** START Page excerpt **

In a decision of 27 May 2008, case file DOLiS/DEC-314/08/13239, the GIODO, relying on the provisions of the Polish Act of 29 August 1997 on the Protection of Personal Data – PPD – (in Polish: Ustawa o ochronie danych osobowych), published in Journal of Laws (Dziennik Ustaw) of 29 October 1997, No. 133, item 883, unified text published in Journal of Laws (Dziennik Ustaw) of 6 July 2002, No. 101, item 926, with subsequent amendments, ruled that information on the applicant’s full name, school and class to which he attended, together with his image, are personal data and the data collector is Nasza Klasa Sp. z o.o.

However, the GIODO also ruled that it should be borne in mind that according to the provision of the Polish Act of 18 July 2002 on Providing Services by Electronic Means – PSEM – (in Polish: ustwa o świadczeniu usług droga elektroniczną), published in Journal of Laws (Dziennik Ustaw) No. 144, item. 1204 with subsequent amendments, Nasza Klasa sp. z o.o. provides electronic services for registered users of the portal website, consisting of the storage of data of these users in the computer system. This activity is the condition to legalize the processing of personal data in accordance with article 23(1) pt. 5 of the PPD. In addition, the GIODO found that in this case the applicant’s rights have not been violated, because the access to its data was limited to a group of people registered on nasza-klasa.pl website.

Tomasz W. asked the GIODO for the retrial. He pointed out that the reasons for the decision have many contradictions, inconsistencies and is ambiguous. He accused the GIODO of laconic and cursory treatment of his case. He again emphasized that his personal data have been published on the nasza-klasa.pl website without his knowledge or consent, in violation of his civil rights and liberties.

After the rehearing of the case, the GIODO annulled the contested decision, and discontinued the proceedings. GIODO claimed that the re-examination of the case leads to the conclusion that the disputed information about Tomasy W. did not fall within the definition of personal data. The name and surname have been given under his old image from many years ago. Hence, the combination of photos from the past, with a name and surname of a person and a primary school, which such person attended did not allow for the identification of a person without excessive costs and time. The findings that the disputed information is not personal data within the meaning of the PPD caused the proceedings in the matter to be groundless and on the basis of article 105 § 1 of the APC, it had to be discontinued.

Tomasz W. lodged a complaint with the Viovodeship Administrative Court in Warsaw. The complainant asked for annulment of the decision of first and second instance. Tomasz W. claimed the violation of the substantive law, i.e. article 6(1) of the PPD, through its improper interpretation, of article 32(1) pt 7 and 8 of that Act, by recognizing that Tomasz W. is not entitled to request cessation of the processing of his data and the right to object, and a breach of article 7 of the APC by not explaining all the relvant facts. Tomasz W. disagreed with the statement of the GIODO that questioned information about his person is not personal data within the meaning of the PPD. He stated that any information about an identified or identifiable individual is personal data. Furthermore, he argued that the claim of the GIODO that the data are available only for specific people – registered users of the portal is not acceptable, because nasza-klasa.pl has no mechanisms for verification of users identity, which makes the questioned data easily accessible for everyone. Moreover, Tomasz W. also argued that a registered user who does not know him would have some difficulty in identifying his person but such obstacles would not happen to a person who knows about Tomasy W., and is looking for additional information.

** END Page excerpt **
** START Recorded data **

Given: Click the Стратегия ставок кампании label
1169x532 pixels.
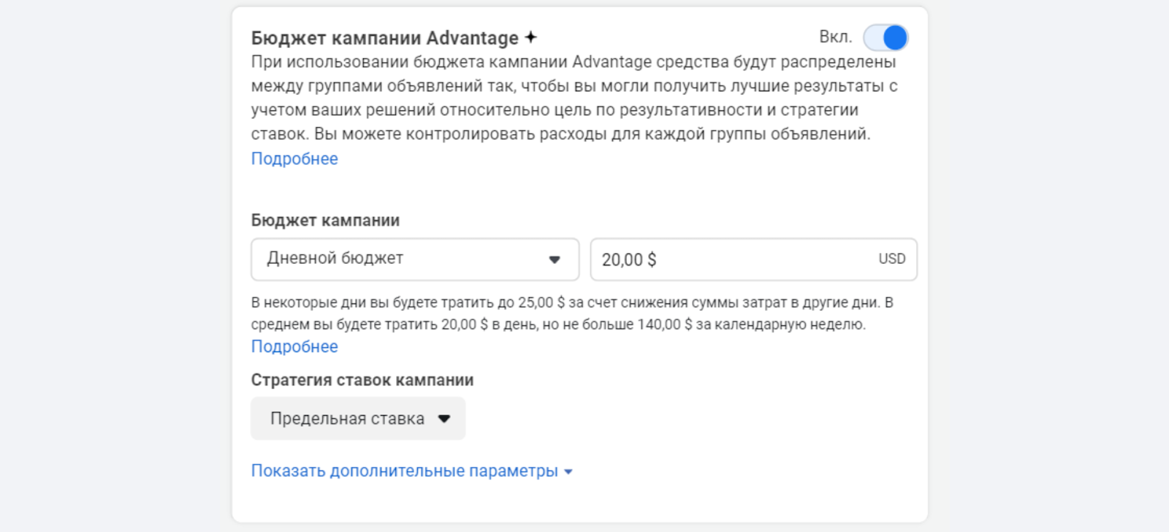Looking at the screenshot, I should point(362,380).
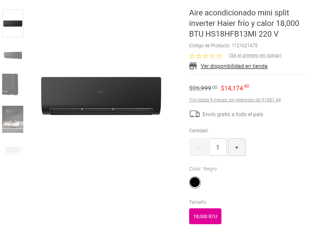
Task: Select the fourth rating star
Action: pos(212,56)
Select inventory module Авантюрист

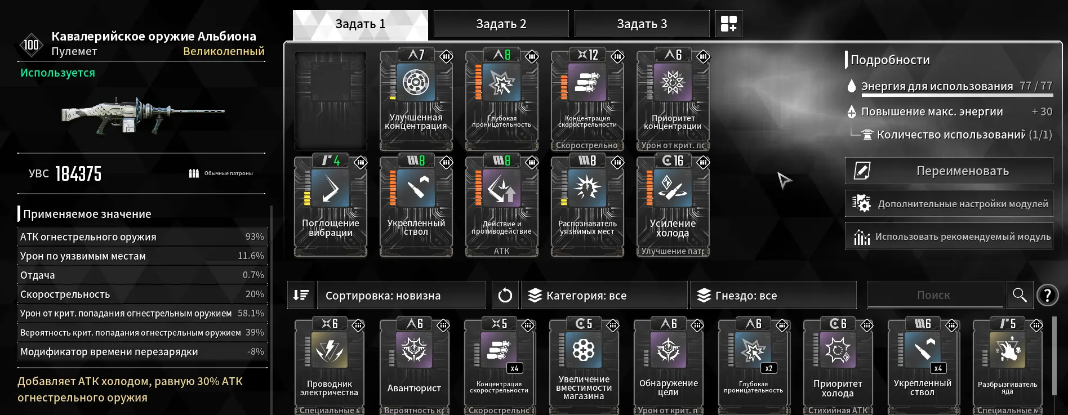[x=414, y=366]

** END Recorded data **

Task directions - In the passage on the GIODO rulings about nasza-klasa.pl, write out everything from "After the rehearing" down to "to be discontinued." again, changing "annulled" to "set aside".

Answer -
After the rehearing of the case, the GIODO set aside the contested decision, and discontinued the proceedings. GIODO claimed that the re-examination of the case leads to the conclusion that the disputed information about Tomasy W. did not fall within the definition of personal data. The name and surname have been given under his old image from many years ago. Hence, the combination of photos from the past, with a name and surname of a person and a primary school, which such person attended did not allow for the identification of a person without excessive costs and time. The findings that the disputed information is not personal data within the meaning of the PPD caused the proceedings in the matter to be groundless and on the basis of article 105 § 1 of the APC, it had to be discontinued.